### What is being asked
Set the pictures aside and set down only the lines from the line holding "Schottenstift, Vienna (87, 959)" through the end of the entries below, ends included.

########################################

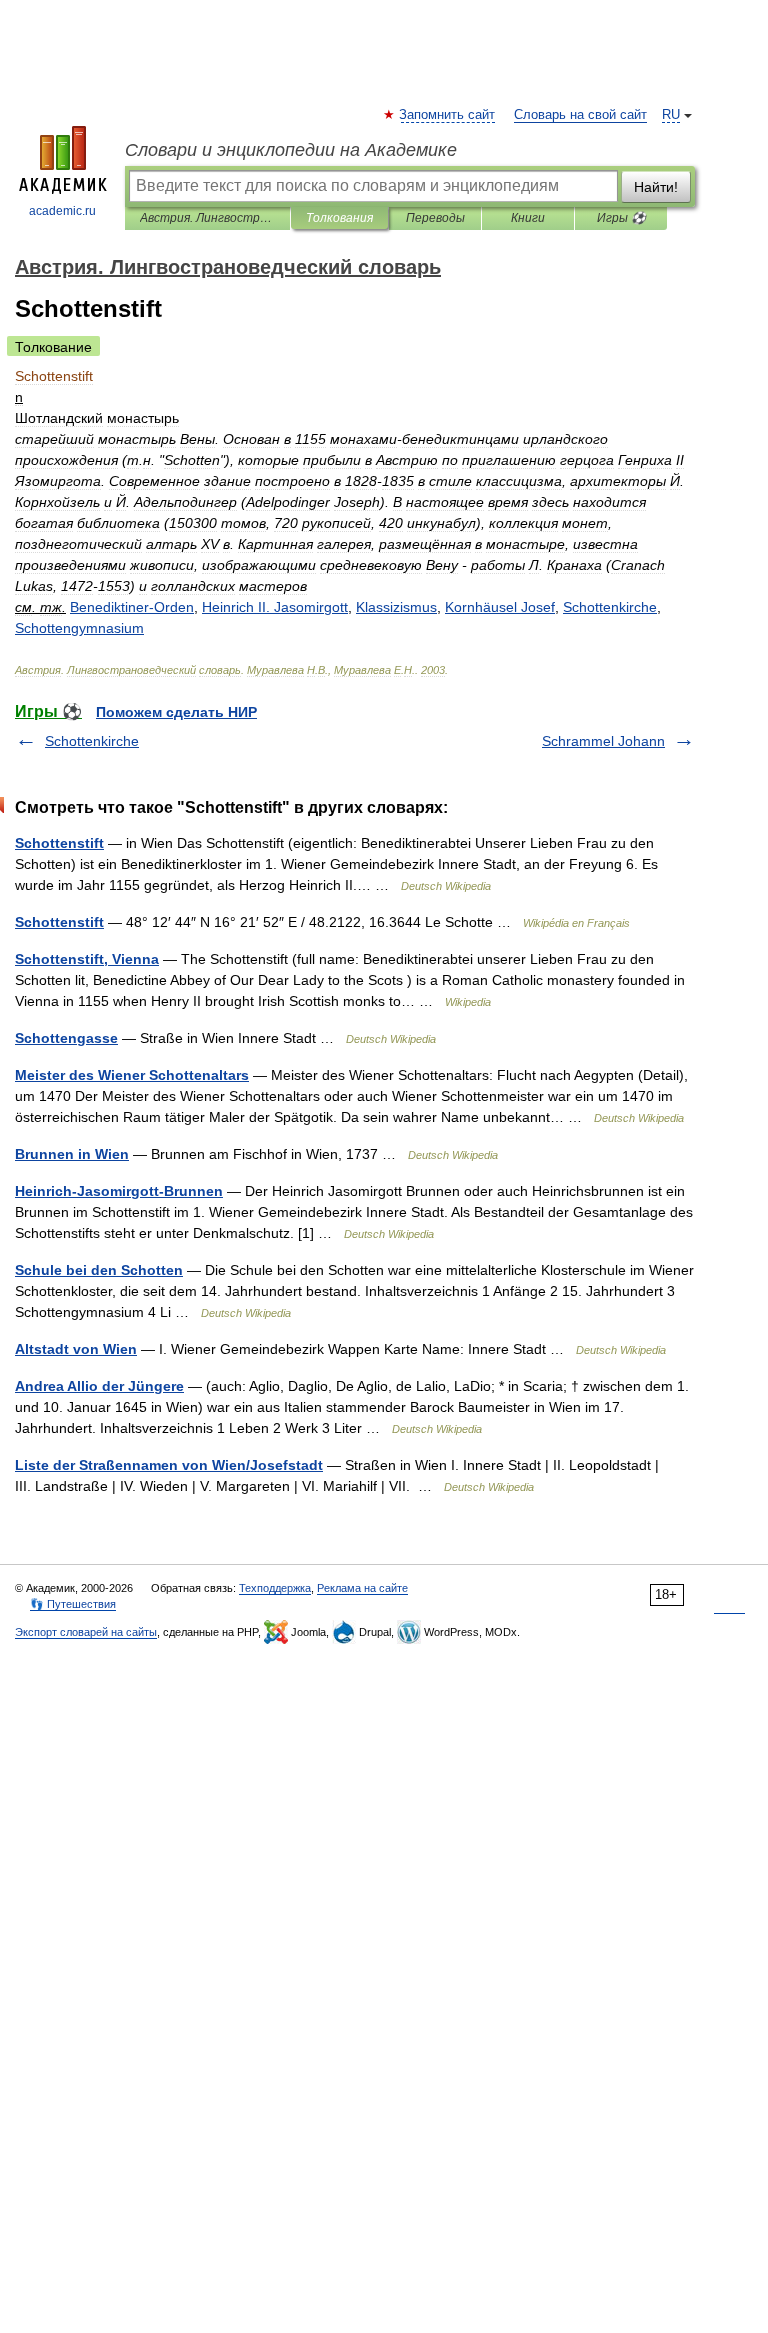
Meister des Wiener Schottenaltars (132, 1075)
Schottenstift (59, 843)
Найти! (656, 187)
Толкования (339, 218)
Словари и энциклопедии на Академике (291, 150)
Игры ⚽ (621, 218)
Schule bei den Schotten (99, 1270)
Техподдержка (275, 1588)
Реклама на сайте (362, 1588)
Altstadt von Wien (76, 1349)
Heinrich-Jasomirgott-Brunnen (119, 1191)
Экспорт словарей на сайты (86, 1632)
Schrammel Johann (603, 741)
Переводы (435, 218)
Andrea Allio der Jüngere (99, 1386)
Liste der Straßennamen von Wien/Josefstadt (169, 1465)
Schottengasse (66, 1038)
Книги (528, 218)
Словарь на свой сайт (580, 115)
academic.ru (62, 211)
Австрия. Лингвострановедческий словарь (207, 218)
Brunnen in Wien (72, 1154)
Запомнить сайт (448, 115)
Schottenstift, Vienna (87, 959)
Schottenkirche (92, 741)
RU (671, 115)
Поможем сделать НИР (176, 712)
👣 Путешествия (73, 1604)
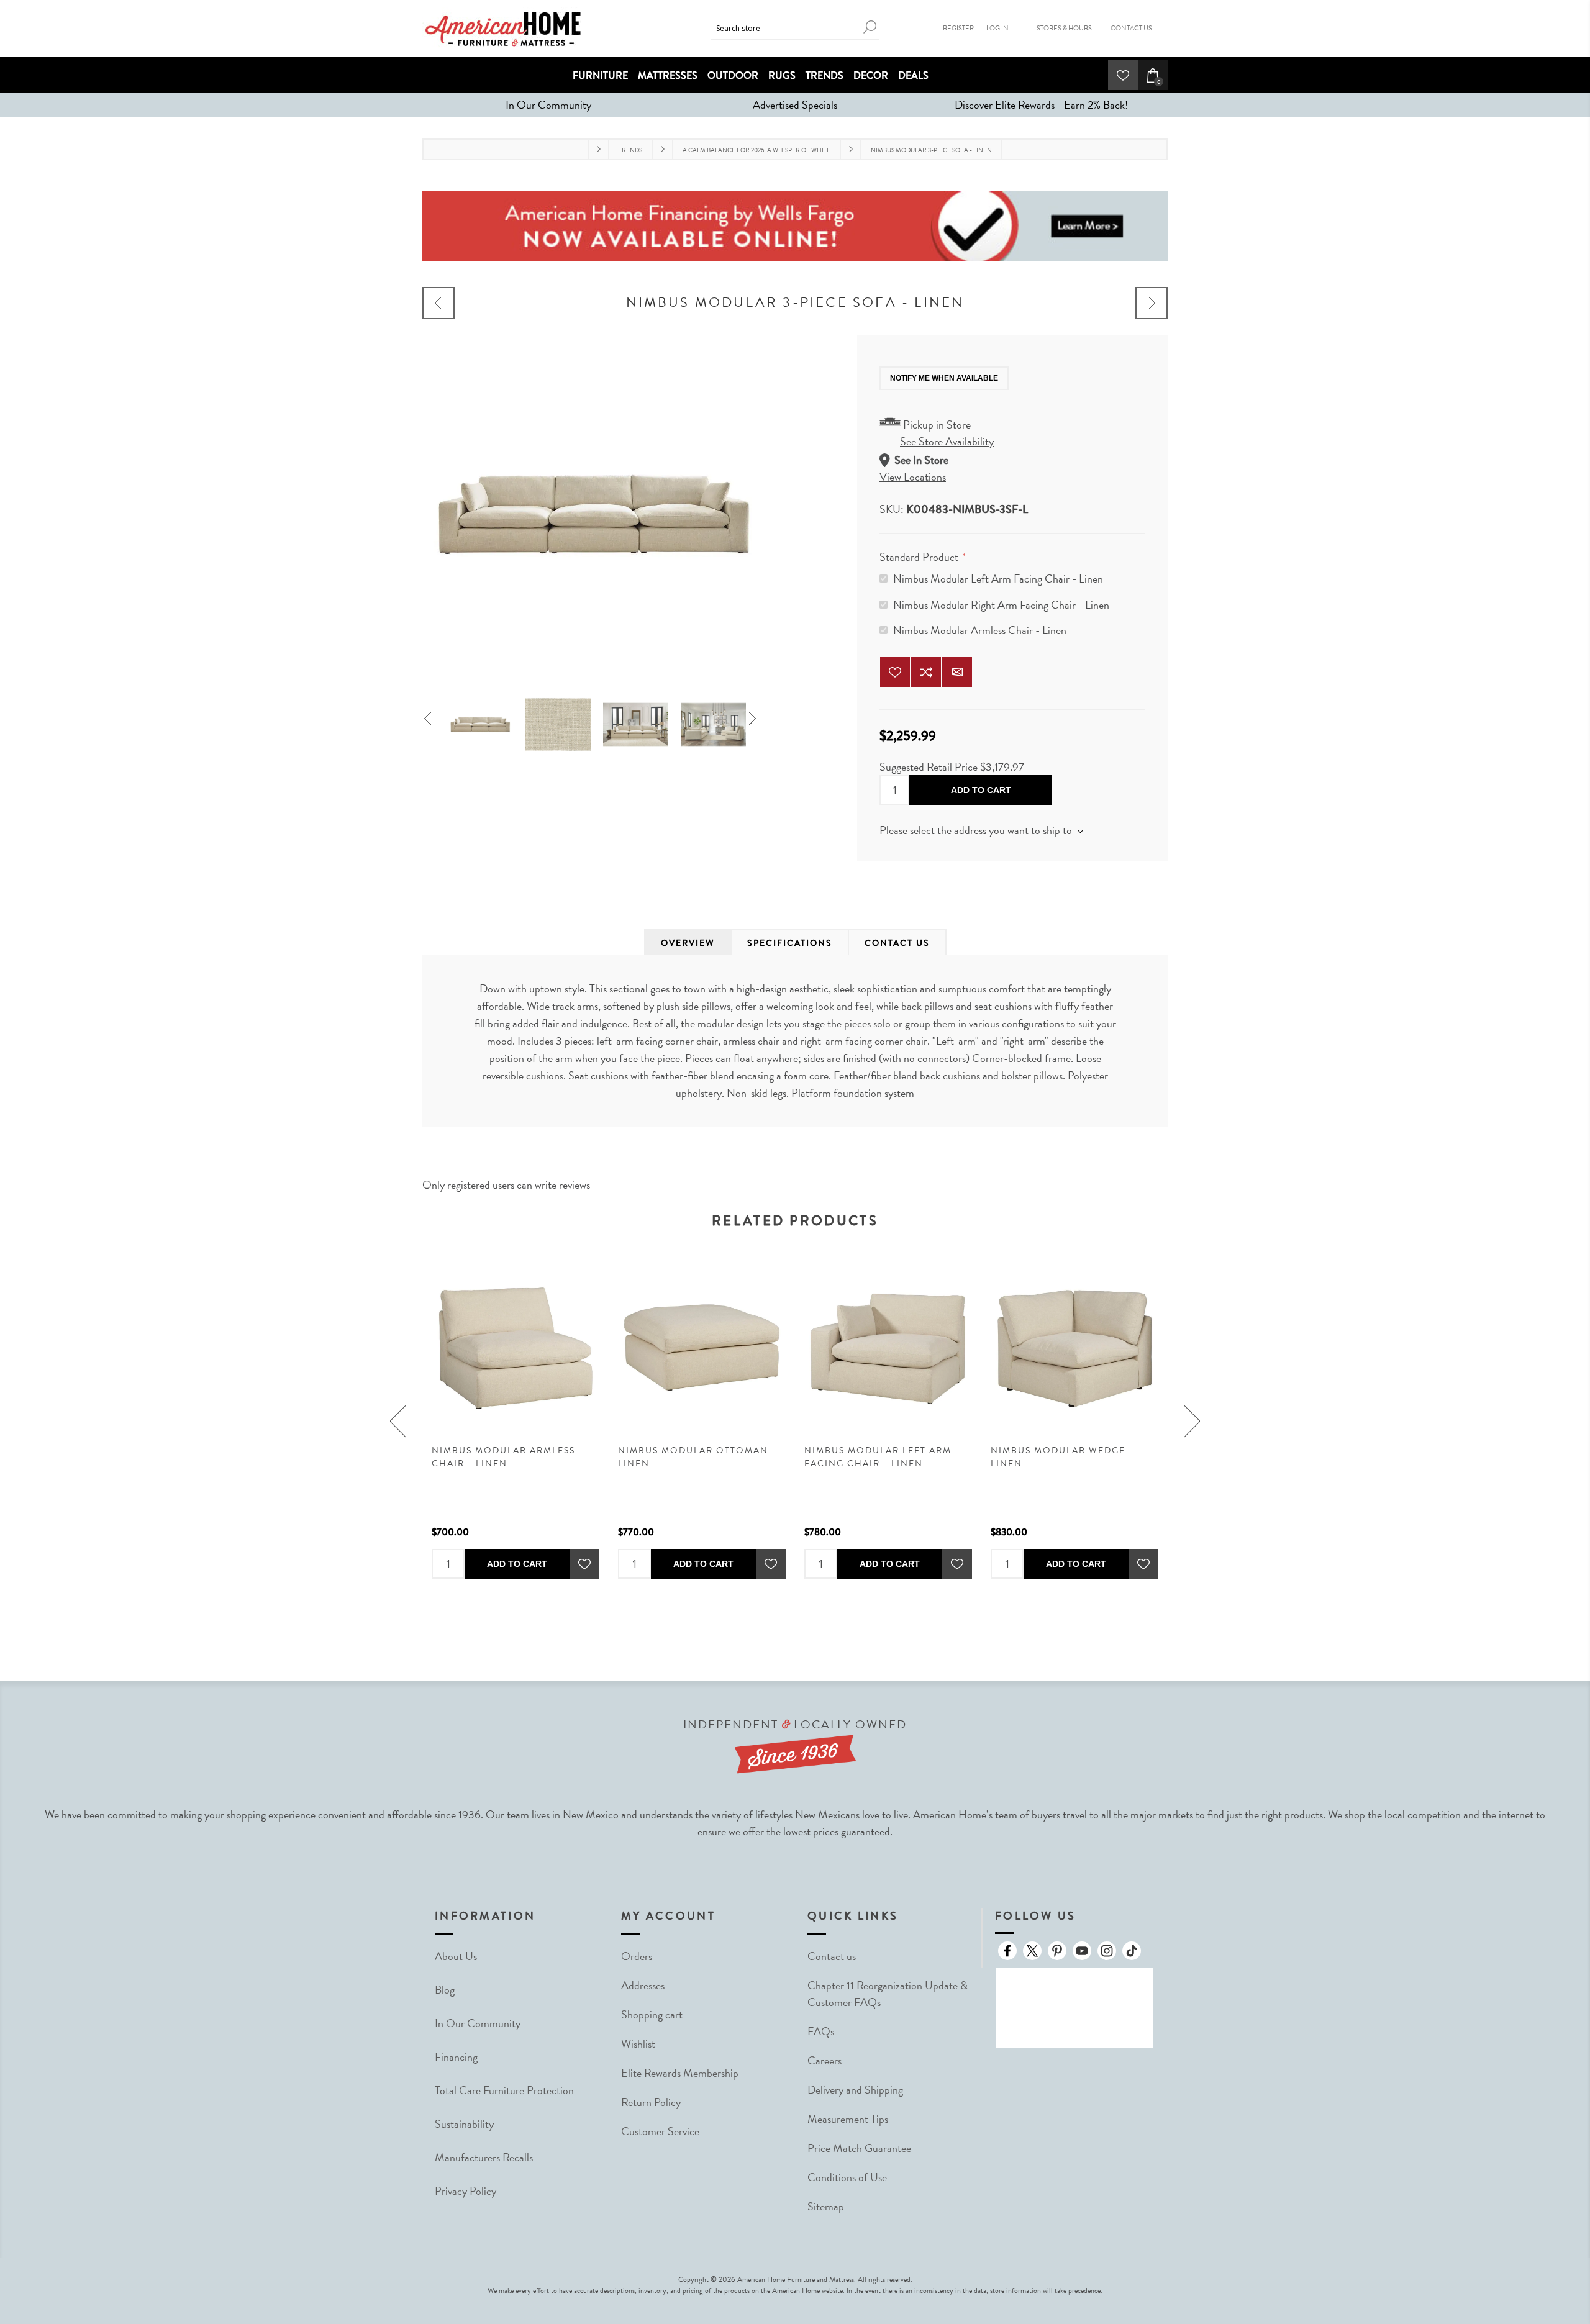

########################################

### Task response
Schottenstift, Vienna (87, 959)
Schottenkirche (92, 741)
RU (671, 115)
Поможем сделать НИР (176, 712)
👣 Путешествия (73, 1604)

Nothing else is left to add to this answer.